The following are on our roadmap but aren't in the product today — we'll ship them when we can do them as well as we handle the current 20 regions:

CJK — Chinese (Simplified and Traditional), Japanese, Korean
Right-to-left scripts — Arabic, Hebrew, Persian
Indic languages — Hindi, Bengali, Tamil, and others (transliteration complexity)
Thai and Vietnamese
Finnish — specific linguistic structure; may add later if demand warrants

The foundation: encoding normalization

Every file is normalized to UTF-8 at upload (see Encoding and characters). This means byte-level representation isn't a concern — all names are represented as UTF-8 Unicode strings.

This is the minimum: byte-level differences (Latin-1 café vs UTF-8 café) no longer cause false negatives.

Layer 2: diacritic handling

For each string, the engine computes a diacritic-stripped form used for matching:

García → match key Garcia
Müller → match key Mueller (German convention)
Lénárd → match key Lenard
Åberg → match key Aberg (Scandinavian convention)

Display preserves the accented form. Matching uses the stripped form.
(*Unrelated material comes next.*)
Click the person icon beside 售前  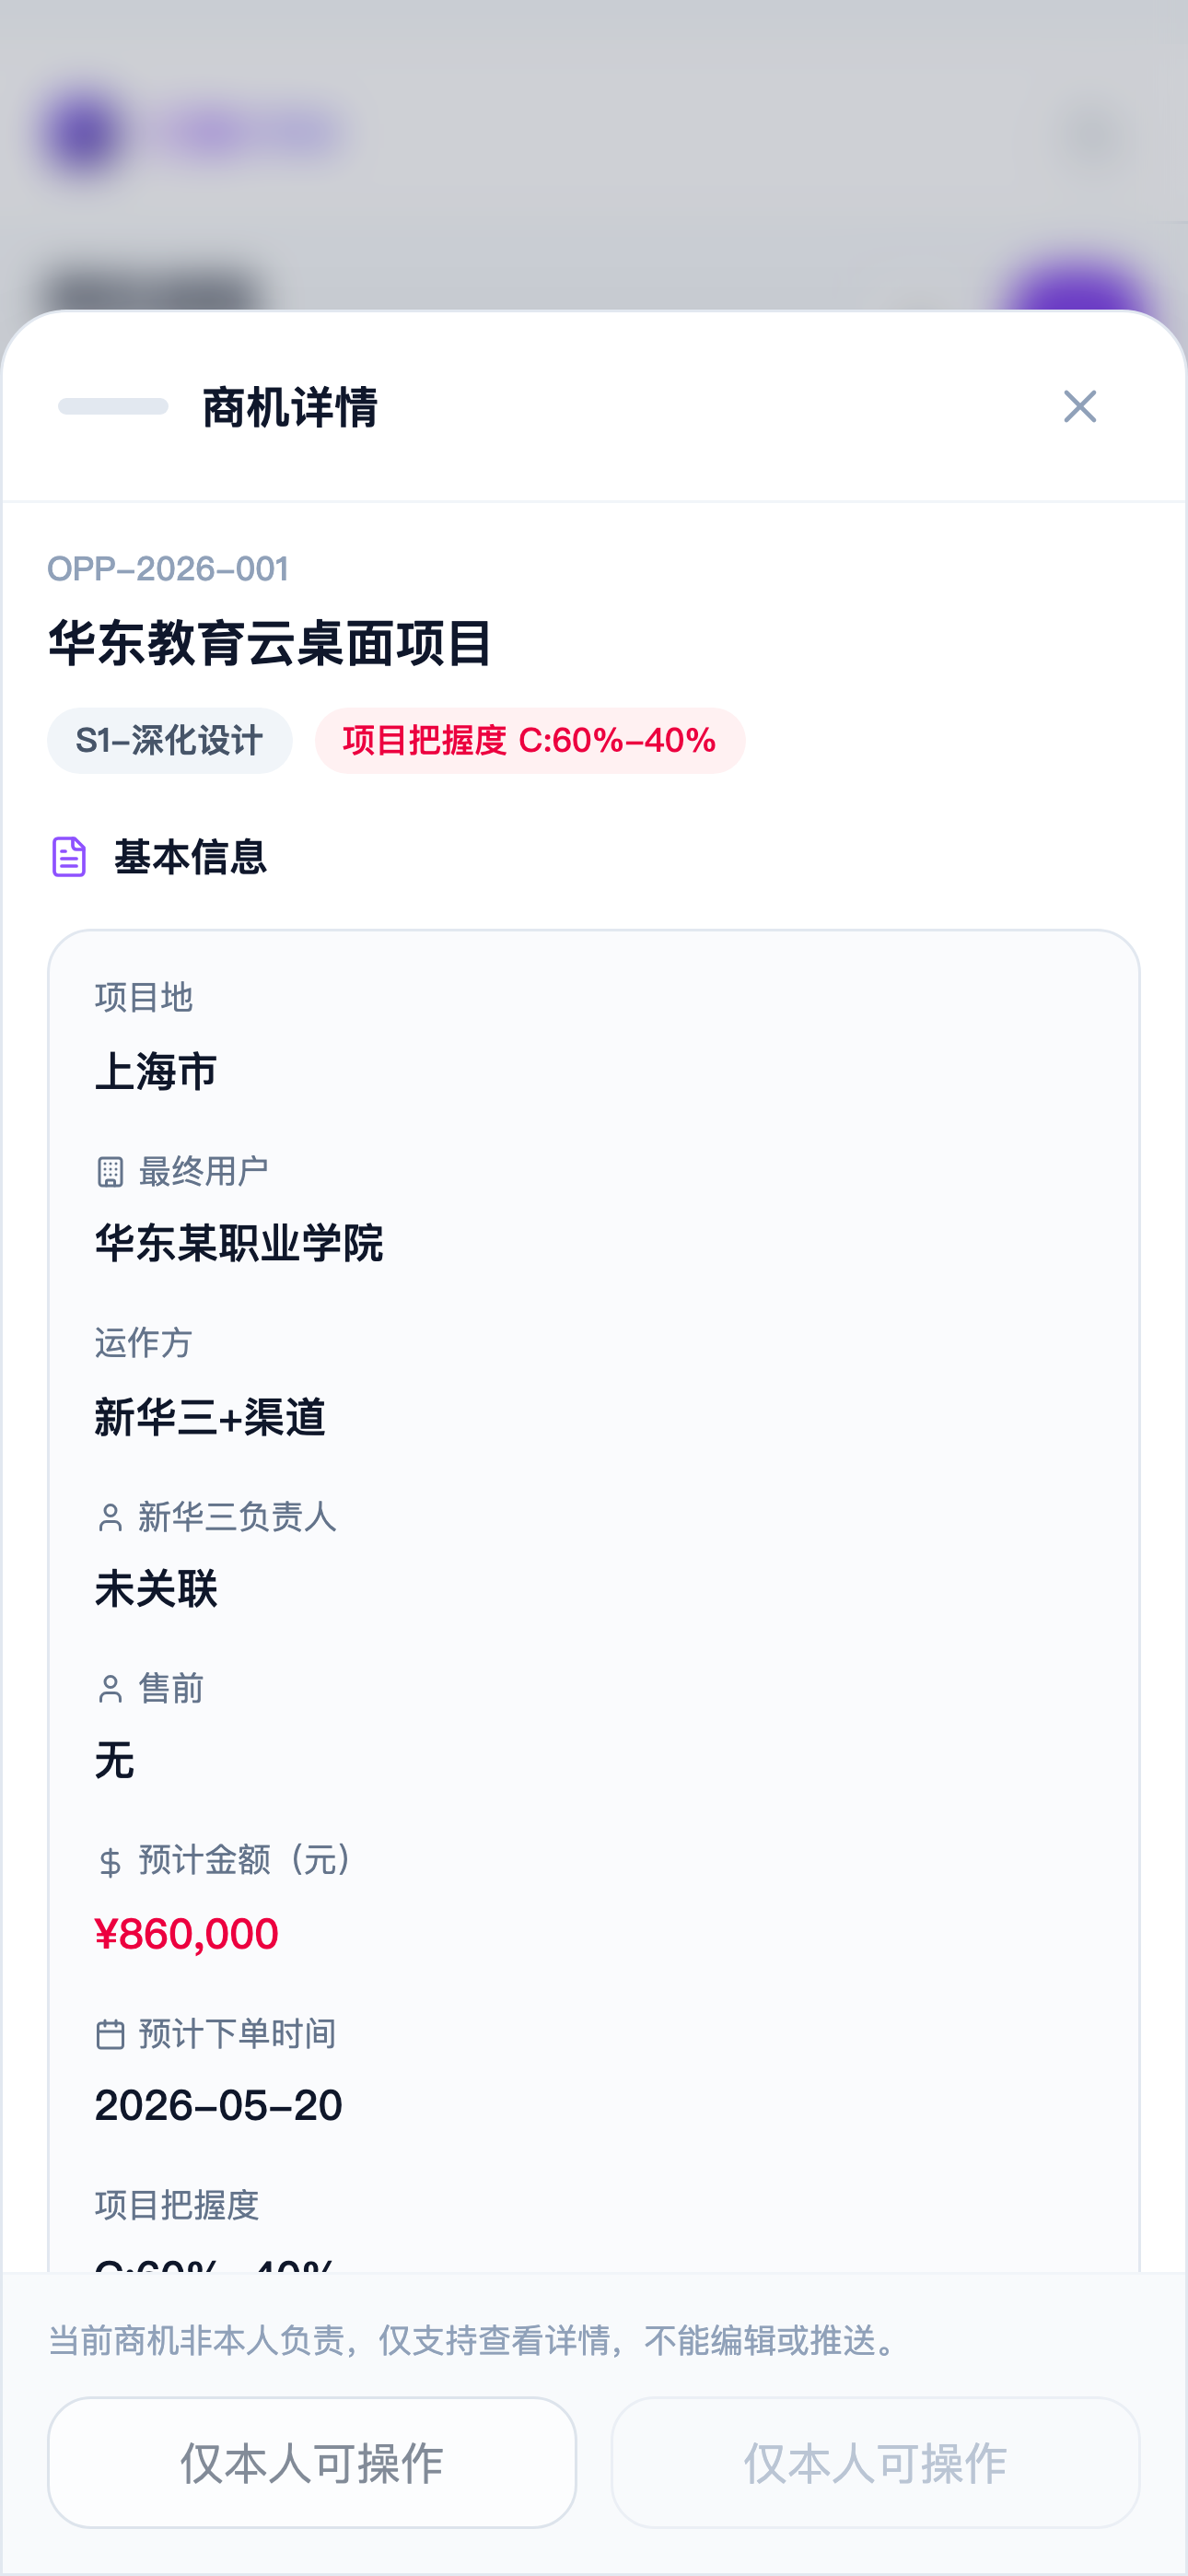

Both records agree on the stripped form, so they match.

The specific transliteration is country-aware where possible:

German: ä/ö/ü/ß → ae/oe/ue/ss
Scandinavian: å/æ/ø → a/ae/o
Eastern European: various specific mappings

Layer 3: particle and compound-surname handling

Many of the 20 supported regions use particles or compound surnames that need to be preserved in display but treated correctly in matching:

Dutch: van, van der, van den, de, den — Johan van der Berg matches J. van der Berg
Spanish / Mexican: paternal + maternal surnames (García López), particles like de la, del
Portuguese / Brazilian: connector particles (da, dos, de) as part of the surname chain (Ana da Silva dos Santos)
German: nobility particles (von, zu)
Italian: di, della, del
French: de, du, de la
French-Canadian: saint-prefix abbreviations (St-Pierre ↔ Saint-Pierre)

See Supported regions for per-region specifics.

Layer 4: phonetic matching

On top of transliteration, enabling phonetic matching catches further spelling variations. Phonetic coding operates on Latin-script input, so after transliteration it handles the remaining noise.

Layer 5: name-order and token-assignment conventions

Even within the 20 supported Latin-script regions, name conventions differ:

Western convention (most regions): First Last (John Smith)
Spanish / LatAm convention: Given name(s) + paternal surname + maternal surname (María Isabel García López) — the engine treats the paternal surname as the primary key and the maternal surname as a secondary signal
Portuguese convention: Given name(s) + maternal family name + paternal family name, often with particles (Ana da Silva dos Santos)

When a file has a single "full name" column with 4–5 tokens, the engine infers token roles (given vs. paternal vs. maternal surname) using regional rules. When in doubt, mapping first-name and last-name columns explicitly produces the most reliable results.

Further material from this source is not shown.